> Extract to read
American businessman (born 1947)

Joseph M. Tucci (born 1947 in Brooklyn, New York), more popularly known as Joe Tucci, is an American businessman. He is the former chairman, president and chief executive officer of EMC Corporation.

==Early life and education==
Tucci received a bachelor's degree in marketing from Manhattan College in 1969 and an MS from Columbia University.

==Career==
Before joining EMC, Tucci served as the chairman and chief executive officer of Wang Laboratories, leading the company out of Chapter 11 bankruptcy. The company was ultimately acquired by Getronics in 1999. Tucci is also a member of the President's Council of Advisors on Science and Technology (PCAST) under George W. Bush.

Tucci was EMC's chairman since January 2006 and president and CEO since January 2001, one year after he joined the company as president and chief operating officer. While CEO of EMC, Tucci was known as an unflinching proponent of using noncompete agreements to stifle competitors. When Dell acquired EMC in 2016, Tucci stepped down from his position at the company.

Since 2017, Tucci has served as the chair of Bridge Growth Partners.

==Compensation==
While CEO of EMC in 2011, Joseph M. Tucci earned a total compensation of $13,238,857, which included a base salary of $1 million, a cash bonus of $2.1 million, and roughly $10 million in stocks and options.

Saved data entries:
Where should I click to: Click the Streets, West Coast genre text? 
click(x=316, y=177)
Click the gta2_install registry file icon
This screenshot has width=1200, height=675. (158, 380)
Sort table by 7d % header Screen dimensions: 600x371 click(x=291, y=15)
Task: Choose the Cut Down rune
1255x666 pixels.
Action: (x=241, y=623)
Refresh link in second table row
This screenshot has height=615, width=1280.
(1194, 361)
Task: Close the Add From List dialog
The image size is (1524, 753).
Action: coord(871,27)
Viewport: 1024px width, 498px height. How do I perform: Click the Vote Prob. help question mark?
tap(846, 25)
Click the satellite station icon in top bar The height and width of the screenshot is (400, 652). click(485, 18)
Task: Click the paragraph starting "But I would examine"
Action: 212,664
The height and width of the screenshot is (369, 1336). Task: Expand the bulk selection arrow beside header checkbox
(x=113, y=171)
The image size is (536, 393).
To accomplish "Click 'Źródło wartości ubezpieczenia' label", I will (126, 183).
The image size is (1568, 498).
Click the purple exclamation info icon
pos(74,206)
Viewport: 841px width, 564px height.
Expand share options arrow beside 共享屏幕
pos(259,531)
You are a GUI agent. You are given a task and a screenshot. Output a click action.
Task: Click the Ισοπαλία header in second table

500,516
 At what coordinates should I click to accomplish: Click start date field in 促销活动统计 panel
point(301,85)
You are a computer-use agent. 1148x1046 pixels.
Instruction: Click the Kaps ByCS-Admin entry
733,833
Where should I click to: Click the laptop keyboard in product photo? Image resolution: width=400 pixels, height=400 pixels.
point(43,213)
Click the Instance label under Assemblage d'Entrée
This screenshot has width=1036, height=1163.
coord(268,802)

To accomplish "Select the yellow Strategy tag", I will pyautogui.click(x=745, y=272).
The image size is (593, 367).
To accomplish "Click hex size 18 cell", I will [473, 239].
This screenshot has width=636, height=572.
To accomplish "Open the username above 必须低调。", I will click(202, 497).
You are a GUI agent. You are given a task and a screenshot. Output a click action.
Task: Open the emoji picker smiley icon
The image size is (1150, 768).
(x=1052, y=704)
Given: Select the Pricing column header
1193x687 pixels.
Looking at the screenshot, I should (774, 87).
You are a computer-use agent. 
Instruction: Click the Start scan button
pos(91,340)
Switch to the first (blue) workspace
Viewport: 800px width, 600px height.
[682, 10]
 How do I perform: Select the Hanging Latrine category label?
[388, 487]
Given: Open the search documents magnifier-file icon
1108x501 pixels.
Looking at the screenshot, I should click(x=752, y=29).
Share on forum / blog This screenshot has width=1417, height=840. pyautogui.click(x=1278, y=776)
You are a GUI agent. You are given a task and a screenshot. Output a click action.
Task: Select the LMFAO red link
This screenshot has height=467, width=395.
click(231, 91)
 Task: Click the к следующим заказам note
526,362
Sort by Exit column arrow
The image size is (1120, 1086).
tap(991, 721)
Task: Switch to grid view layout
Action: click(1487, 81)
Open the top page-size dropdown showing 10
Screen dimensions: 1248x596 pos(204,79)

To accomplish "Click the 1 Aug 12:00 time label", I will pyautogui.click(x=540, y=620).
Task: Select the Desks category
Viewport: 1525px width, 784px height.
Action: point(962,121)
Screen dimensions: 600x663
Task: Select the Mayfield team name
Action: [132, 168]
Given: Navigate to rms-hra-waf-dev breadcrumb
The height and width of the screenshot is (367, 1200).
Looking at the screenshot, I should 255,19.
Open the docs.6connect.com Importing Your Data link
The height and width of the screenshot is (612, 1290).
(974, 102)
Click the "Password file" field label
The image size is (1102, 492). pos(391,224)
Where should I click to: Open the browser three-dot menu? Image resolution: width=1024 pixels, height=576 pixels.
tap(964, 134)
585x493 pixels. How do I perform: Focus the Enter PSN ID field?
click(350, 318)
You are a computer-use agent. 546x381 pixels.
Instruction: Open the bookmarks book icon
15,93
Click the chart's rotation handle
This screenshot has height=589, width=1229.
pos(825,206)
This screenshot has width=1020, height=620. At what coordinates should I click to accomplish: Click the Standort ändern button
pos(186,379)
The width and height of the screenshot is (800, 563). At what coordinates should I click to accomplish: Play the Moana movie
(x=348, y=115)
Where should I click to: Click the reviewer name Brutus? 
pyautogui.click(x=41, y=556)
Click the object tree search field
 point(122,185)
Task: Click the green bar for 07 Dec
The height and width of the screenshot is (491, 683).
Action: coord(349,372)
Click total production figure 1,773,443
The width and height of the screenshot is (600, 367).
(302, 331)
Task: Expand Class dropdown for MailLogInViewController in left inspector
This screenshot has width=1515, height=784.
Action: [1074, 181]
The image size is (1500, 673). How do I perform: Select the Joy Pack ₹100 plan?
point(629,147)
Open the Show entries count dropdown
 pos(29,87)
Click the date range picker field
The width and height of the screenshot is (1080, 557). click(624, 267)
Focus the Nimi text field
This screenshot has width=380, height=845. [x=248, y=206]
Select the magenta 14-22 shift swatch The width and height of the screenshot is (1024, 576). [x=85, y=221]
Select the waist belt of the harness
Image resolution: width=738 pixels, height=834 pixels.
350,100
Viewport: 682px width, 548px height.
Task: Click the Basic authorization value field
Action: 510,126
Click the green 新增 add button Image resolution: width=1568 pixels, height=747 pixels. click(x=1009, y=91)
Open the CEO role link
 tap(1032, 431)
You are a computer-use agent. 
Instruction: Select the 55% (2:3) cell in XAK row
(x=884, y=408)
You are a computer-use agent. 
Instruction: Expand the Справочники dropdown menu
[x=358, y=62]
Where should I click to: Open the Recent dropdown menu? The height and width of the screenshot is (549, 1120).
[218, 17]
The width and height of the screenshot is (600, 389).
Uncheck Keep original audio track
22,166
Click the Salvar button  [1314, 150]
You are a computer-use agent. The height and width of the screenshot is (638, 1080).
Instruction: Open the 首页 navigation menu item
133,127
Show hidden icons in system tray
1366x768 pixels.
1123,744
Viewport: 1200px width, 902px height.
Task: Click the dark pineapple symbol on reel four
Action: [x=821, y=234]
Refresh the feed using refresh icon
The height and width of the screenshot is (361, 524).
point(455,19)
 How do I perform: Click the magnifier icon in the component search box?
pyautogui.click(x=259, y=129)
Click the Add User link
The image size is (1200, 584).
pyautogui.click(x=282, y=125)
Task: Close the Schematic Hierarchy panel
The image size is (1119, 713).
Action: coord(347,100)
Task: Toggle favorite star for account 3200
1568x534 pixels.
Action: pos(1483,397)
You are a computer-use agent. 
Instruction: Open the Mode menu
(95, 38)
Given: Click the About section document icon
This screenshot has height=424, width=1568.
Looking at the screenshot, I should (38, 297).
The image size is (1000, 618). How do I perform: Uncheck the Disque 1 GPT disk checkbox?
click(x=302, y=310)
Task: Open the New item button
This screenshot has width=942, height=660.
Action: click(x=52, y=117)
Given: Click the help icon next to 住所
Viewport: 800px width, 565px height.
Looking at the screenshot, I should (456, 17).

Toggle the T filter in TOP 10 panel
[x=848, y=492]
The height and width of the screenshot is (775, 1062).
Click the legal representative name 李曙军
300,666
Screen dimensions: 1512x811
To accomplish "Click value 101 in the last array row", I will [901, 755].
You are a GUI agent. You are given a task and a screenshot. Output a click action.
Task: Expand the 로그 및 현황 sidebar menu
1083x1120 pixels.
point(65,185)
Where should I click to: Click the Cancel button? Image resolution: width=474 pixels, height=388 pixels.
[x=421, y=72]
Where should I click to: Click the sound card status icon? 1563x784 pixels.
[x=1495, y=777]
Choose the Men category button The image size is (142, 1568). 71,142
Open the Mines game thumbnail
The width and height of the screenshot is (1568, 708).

> Explore the material
1. Using the Joe Tucci text, explain in one to three sentences what led Tucci to step down from his position at EMC.
2. Answer these from the Joe Tucci text:
(a) From which college did Tucci receive his bachelor's degree, and in what year?
(b) Which company ultimately acquired Wang Laboratories, and when?
(c) What was Tucci's base salary as CEO of EMC in 2011?
3. Please extract from the Joe Tucci text the passage that opens with the words containing "Tucci was EMC's" and closes with "Bridge Growth Partners.".
This material has no connection to the Joe Tucci text.

> Responses by item number
1. Tucci stepped down when Dell acquired EMC in 2016.

2.
(a) Manhattan College, in 1969.
(b) Getronics, in 1999.
(c) $1 million.

3.
Tucci was EMC's chairman since January 2006 and president and CEO since January 2001, one year after he joined the company as president and chief operating officer. While CEO of EMC, Tucci was known as an unflinching proponent of using noncompete agreements to stifle competitors. When Dell acquired EMC in 2016, Tucci stepped down from his position at the company.

Since 2017, Tucci has served as the chair of Bridge Growth Partners.